I saw a Croatian film last night that dealt in subjects that should be familiar to Canadians, including the agonies of people who become members of diasporas of whatever country, and of the problems of families that are divided by emigration. The name of the film was Kotlovina, a reference to some local dish that was being prepared for a monster family gathering when three sisters who had not seen each other for 35 years finally managed to get together. The director was Tomislav Radic.
This film only last week won the grand prize at the Pula film festival. Radic is a former head of production of Croatian TV, and in 2005 he made a widely praised film called What Iva Recorded, about a 14 year-old girl who was given a present of a video camera with which she began to record her family.
That probably gives a clue to Radic’s interests --- family dramas --- and this film was entirely about the whole family, the sisters, their husbands, their children, their neighbours, as they all set up for the party.
My knowledge of Yugoslav film is sketchy. I remember well the remarkable film W.R.: The Mysteries of the Organism, made in 1971 by the experimental Yugoslav director Dusan Makavejev, which purported to be an examination of the work of William Reich, but actually was an examination of the role of sex in a Communist country. The film was a great success in the Western world,it came like a breath of fresh air, but it was banned in Yugoslavia and earned Makavejev exile from his home country.

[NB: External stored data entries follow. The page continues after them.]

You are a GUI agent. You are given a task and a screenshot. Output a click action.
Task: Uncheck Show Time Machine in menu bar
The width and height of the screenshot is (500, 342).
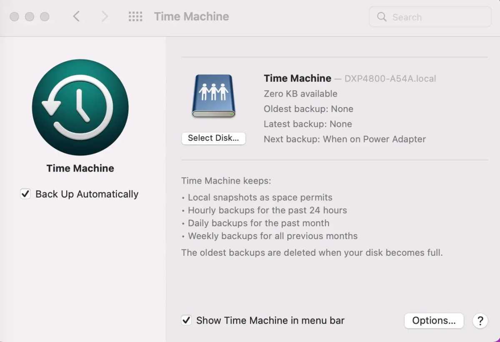pyautogui.click(x=186, y=320)
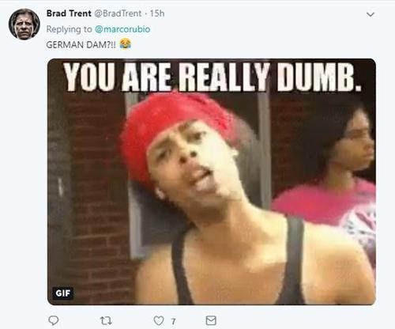The width and height of the screenshot is (395, 329).
Task: Open the @marcorubio mention link
Action: (x=122, y=29)
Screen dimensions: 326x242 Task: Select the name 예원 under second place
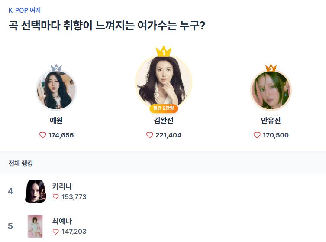click(x=56, y=121)
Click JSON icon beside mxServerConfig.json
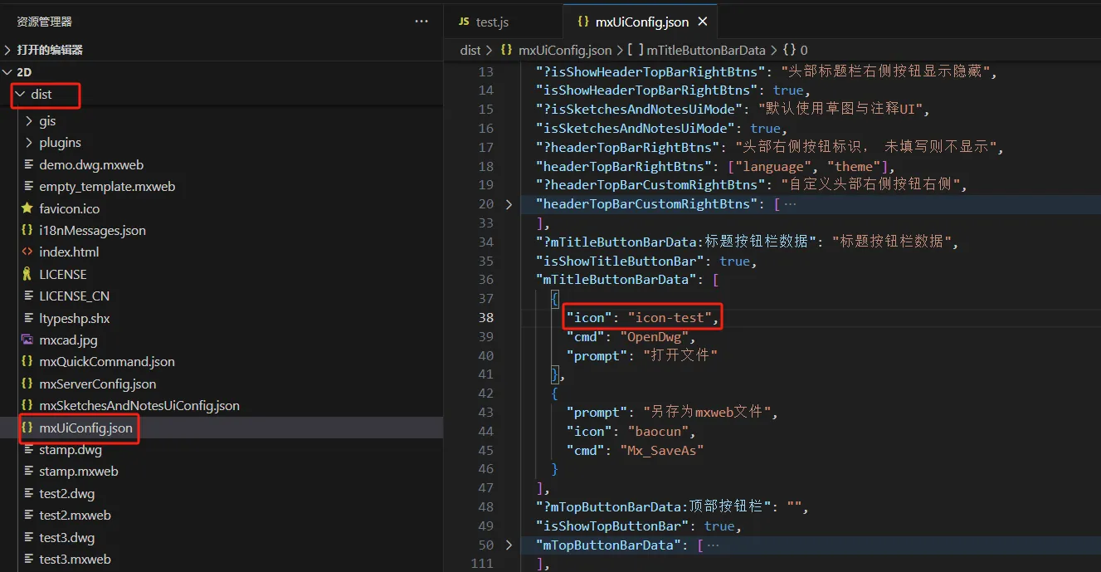Screen dimensions: 1101x572 pos(27,384)
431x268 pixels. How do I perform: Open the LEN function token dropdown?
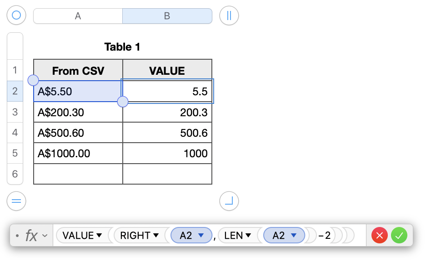click(x=248, y=236)
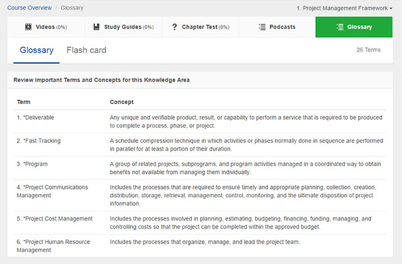
Task: Go to the Chapter Test tab
Action: click(x=201, y=27)
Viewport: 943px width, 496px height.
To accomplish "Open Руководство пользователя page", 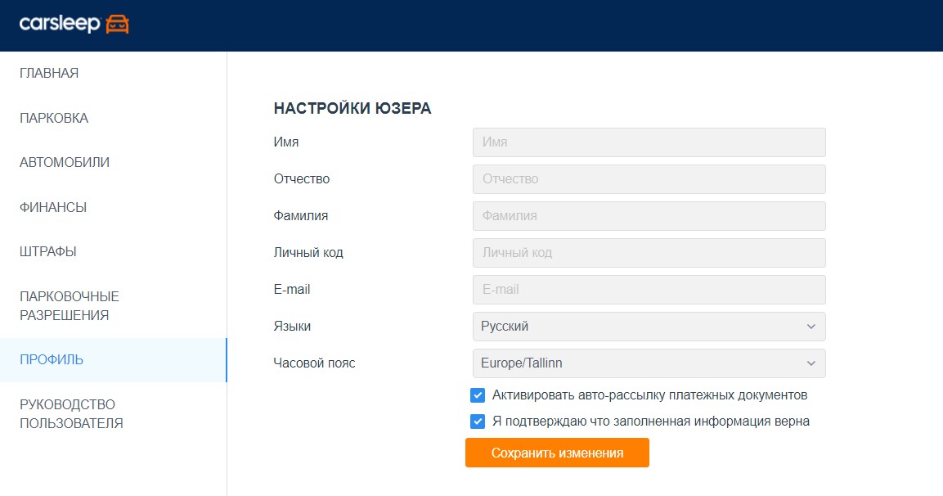I will pyautogui.click(x=71, y=414).
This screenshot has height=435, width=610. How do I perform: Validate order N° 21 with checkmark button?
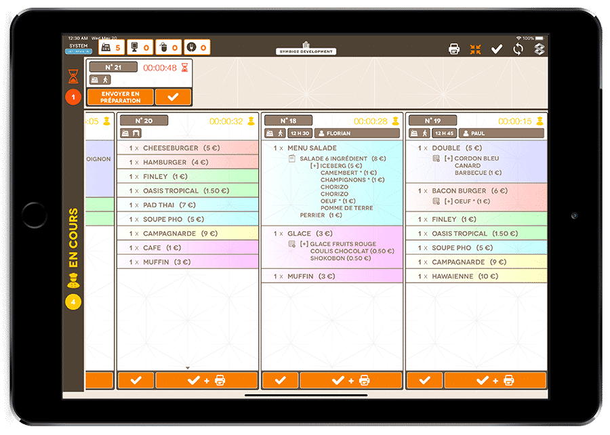173,97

During his exile he made a scandalous film called Sweet Movie, so sexually explicit that the Canadian actress Carole Laure quit it before it was finished in disgust at some of the actions called for by her character (she was making love on the Eiffel Tower when she was interrupted by a group of nuns, for example) and Laure’s resignation from the film prompted the director to shoot an entirely different sequence around a different actress. Later, Makevejev made a film in Australia called The Coca Cola Kid, starring the remarkable American actor Eric Roberts (brother to Julia), so it seems that the diaspora has never been far from the thoughts of Yugoslav directors.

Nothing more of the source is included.